WORK REQUEST: Nothing but the lines from the one with "sale (49, 1004)" through the last line of the data should be restated, each word for word.

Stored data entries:
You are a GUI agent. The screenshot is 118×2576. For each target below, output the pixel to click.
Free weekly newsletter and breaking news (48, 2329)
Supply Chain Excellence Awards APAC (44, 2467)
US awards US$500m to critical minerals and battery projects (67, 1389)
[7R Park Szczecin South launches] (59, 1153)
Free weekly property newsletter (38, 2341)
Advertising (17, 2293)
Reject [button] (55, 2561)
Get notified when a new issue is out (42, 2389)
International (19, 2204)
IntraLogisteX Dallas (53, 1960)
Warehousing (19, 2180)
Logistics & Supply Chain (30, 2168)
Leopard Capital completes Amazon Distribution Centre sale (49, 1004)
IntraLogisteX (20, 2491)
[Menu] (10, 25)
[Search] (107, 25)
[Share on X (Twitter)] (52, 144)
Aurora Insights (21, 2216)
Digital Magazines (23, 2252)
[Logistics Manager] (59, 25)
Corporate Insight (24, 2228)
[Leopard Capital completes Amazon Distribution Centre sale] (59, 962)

EXERCISE RESULT:
Leopard Capital completes Amazon Distribution Centre sale (49, 1004)
IntraLogisteX (20, 2491)
[Menu] (10, 25)
[Search] (107, 25)
[Share on X (Twitter)] (52, 144)
Aurora Insights (21, 2216)
Digital Magazines (23, 2252)
[Logistics Manager] (59, 25)
Corporate Insight (24, 2228)
[Leopard Capital completes Amazon Distribution Centre sale] (59, 962)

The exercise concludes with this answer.